En este momento lamento mucho que la saludable, esperanzadora expectativa de un cambio a fondo no se encamina a juzgar por los indicios más recientes, en un sentido democrático.

En efecto, la grosera mascarada de la consulta NAICM confirma que López tiene por la democracia genuina el mismo respeto que los comunistas del siglo xx tenían por la “democracia burguesa”. Su apuesta complementaria de usar a los pobres centroamericanos como misiles humanos contra “el imperio”, confirma las peores sospechas acerca de su identificación con el bloque de las dictaduras “sociales” cuyo paladín es en la Latinoamérica de nuestro tiempo el parlanchín y delictuoso Nicolás Maduro.

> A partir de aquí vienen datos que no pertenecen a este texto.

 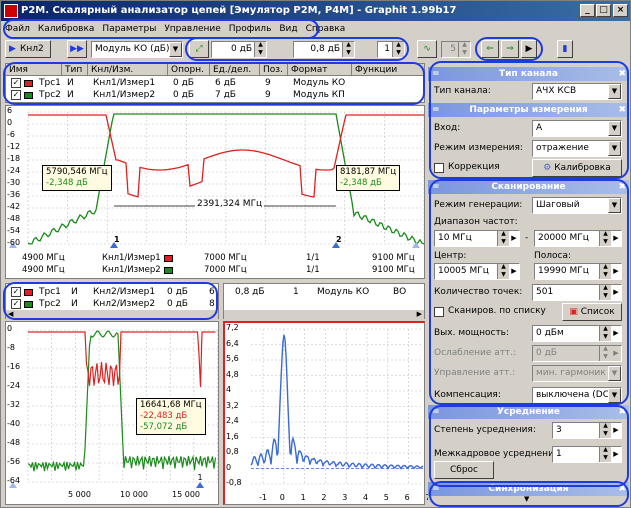 I want to click on att-control-select: мин. гармоник ▼, so click(x=577, y=374).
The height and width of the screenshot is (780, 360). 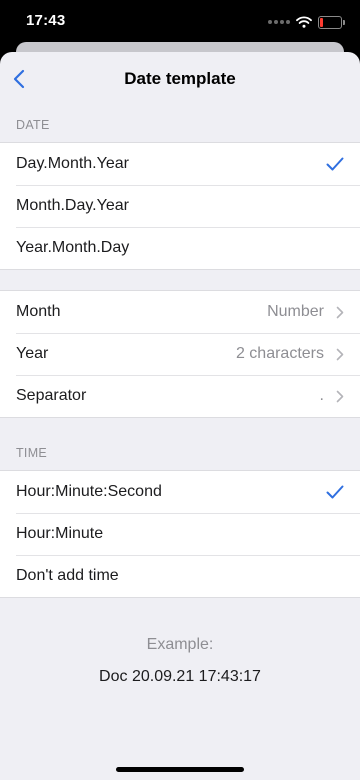 I want to click on date-option-month-day-year: Month.Day.Year, so click(x=180, y=206).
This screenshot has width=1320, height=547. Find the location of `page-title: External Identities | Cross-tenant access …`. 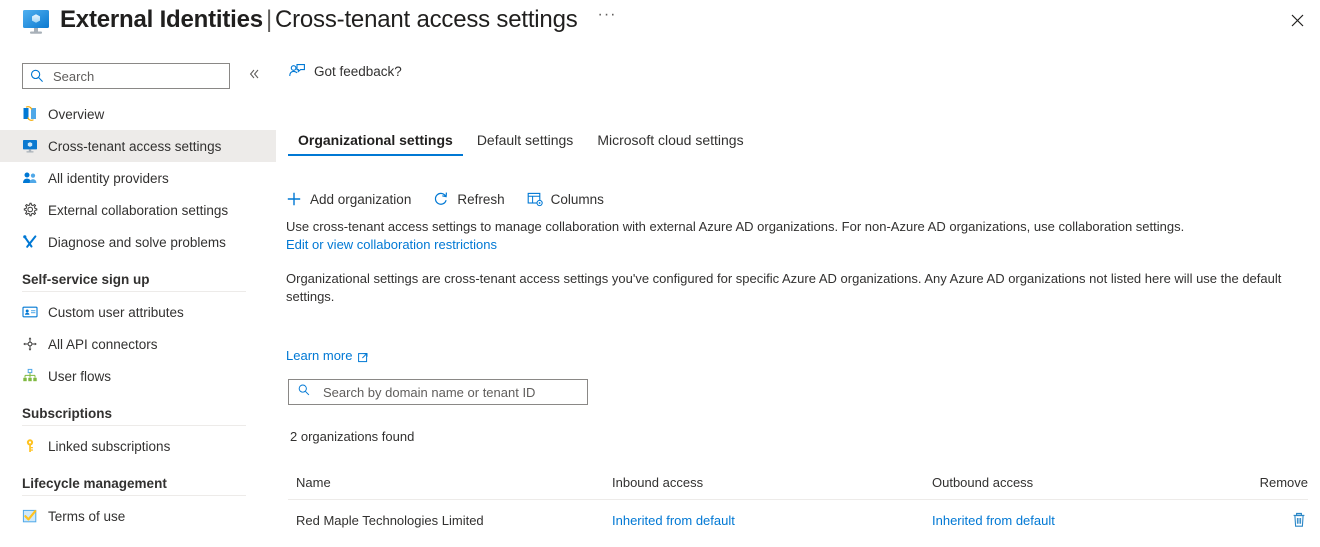

page-title: External Identities | Cross-tenant access … is located at coordinates (319, 20).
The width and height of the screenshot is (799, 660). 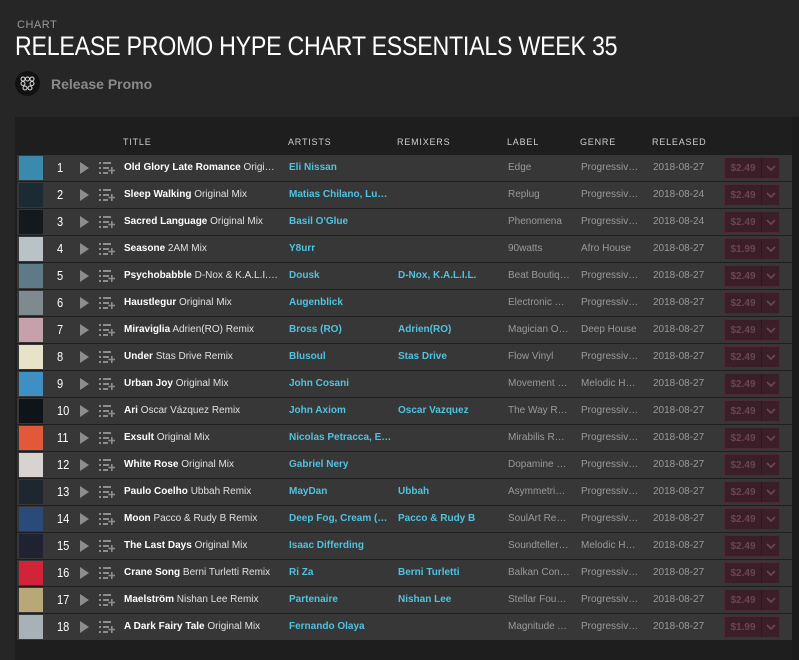 What do you see at coordinates (340, 248) in the screenshot?
I see `track-artists: Y8urr` at bounding box center [340, 248].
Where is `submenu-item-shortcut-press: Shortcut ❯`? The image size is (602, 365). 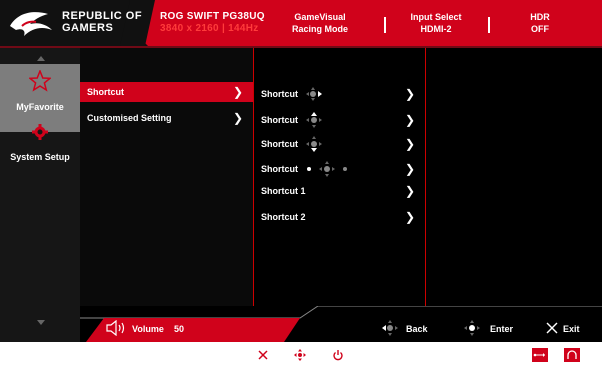 submenu-item-shortcut-press: Shortcut ❯ is located at coordinates (340, 169).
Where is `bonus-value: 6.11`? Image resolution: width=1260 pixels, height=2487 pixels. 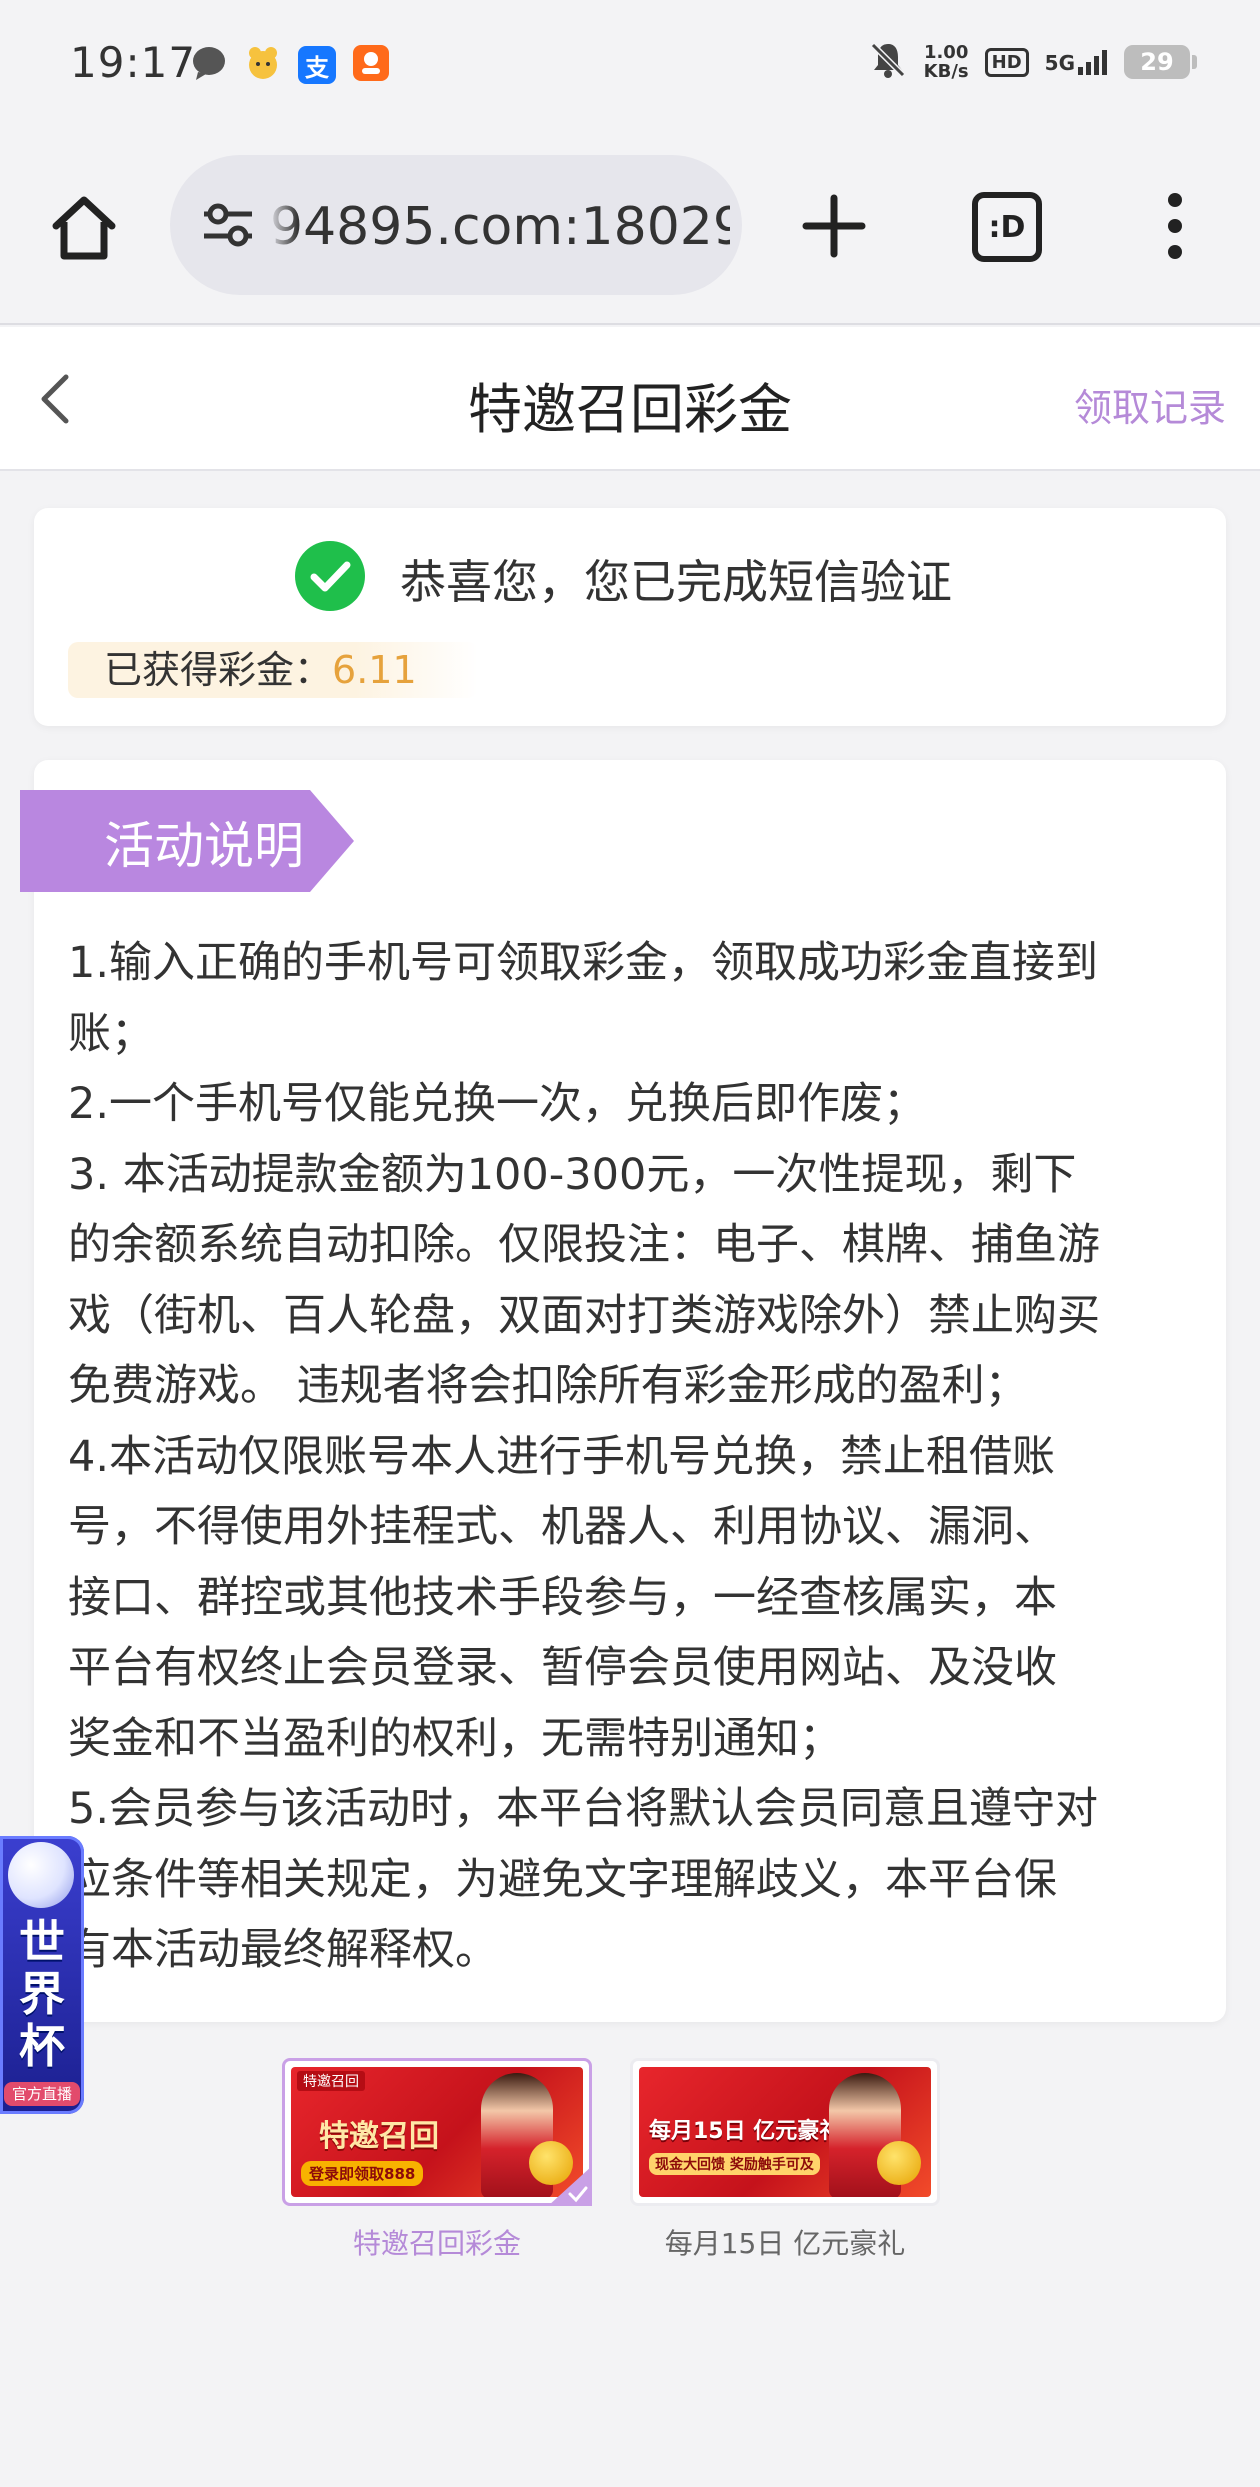
bonus-value: 6.11 is located at coordinates (374, 670).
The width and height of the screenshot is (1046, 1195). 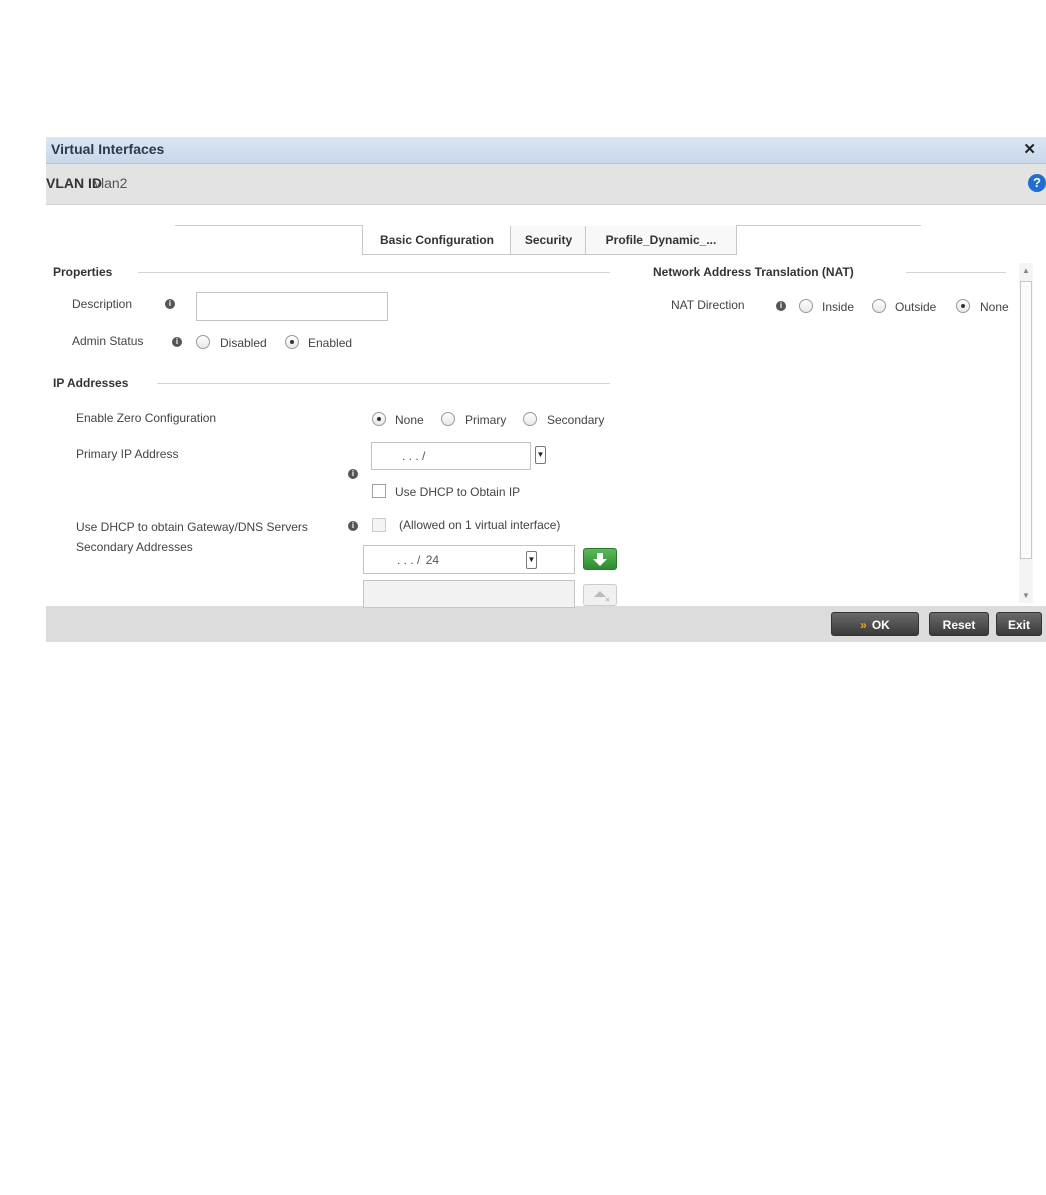 What do you see at coordinates (546, 150) in the screenshot?
I see `title-bar: Virtual Interfaces ✕` at bounding box center [546, 150].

Entristece advertir que el México que el 1 de julio protagonizó una gallarda rebelión pacífica contra la asfixiante partidocracia, podría comprobar en carne propia el apotegma según el cual a diferencia del cuerpo humano que llegado a cierto punto colapsa y muere, el cuerpo social siempre puede enfermar un poco más, interminablemente.

Ahora la pregunta es: ¿así mismo como la consulta del NAICM estarán elucubrando López tercero y sus cuates hacer el referéndum de mitad de sexenio? Si les ganara la impudicia posiblemente será aprobado López en 2021 o 2022 con un porcentaje similar a las cifras oficiales de la dictadura perfecta.